**What this task involves**: Your task is to copy every line of the records below that contains "computer".

**Dataset**:
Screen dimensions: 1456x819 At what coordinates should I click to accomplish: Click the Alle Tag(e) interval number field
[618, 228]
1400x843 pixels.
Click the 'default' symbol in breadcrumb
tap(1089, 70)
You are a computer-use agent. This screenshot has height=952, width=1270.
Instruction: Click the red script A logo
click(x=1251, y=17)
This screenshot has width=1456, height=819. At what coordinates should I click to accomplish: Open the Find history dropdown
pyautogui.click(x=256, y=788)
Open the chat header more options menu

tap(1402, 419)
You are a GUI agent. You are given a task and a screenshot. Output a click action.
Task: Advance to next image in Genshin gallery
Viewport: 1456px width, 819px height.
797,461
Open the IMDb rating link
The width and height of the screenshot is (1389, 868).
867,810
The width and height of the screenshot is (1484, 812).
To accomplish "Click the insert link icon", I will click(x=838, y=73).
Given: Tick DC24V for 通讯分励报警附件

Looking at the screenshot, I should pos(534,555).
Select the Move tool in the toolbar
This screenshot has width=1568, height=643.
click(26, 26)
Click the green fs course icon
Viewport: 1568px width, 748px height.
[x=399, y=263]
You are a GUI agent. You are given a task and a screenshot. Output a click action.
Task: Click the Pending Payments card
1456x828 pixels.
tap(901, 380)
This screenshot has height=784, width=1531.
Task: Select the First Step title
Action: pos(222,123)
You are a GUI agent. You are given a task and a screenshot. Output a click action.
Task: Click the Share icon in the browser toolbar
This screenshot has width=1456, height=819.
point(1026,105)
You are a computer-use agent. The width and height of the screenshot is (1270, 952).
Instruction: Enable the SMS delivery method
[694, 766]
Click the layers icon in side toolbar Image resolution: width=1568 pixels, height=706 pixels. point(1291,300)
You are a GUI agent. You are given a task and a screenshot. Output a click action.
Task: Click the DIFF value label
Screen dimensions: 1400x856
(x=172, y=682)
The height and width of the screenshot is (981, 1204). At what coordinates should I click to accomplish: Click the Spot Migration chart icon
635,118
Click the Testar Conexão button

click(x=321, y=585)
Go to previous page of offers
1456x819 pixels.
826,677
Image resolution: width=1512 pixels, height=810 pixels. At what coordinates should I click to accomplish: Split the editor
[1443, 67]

**Response below**:
You are a computer-use agent. This screenshot has height=952, width=1270.
You are a computer-use agent. The width and height of the screenshot is (1270, 952).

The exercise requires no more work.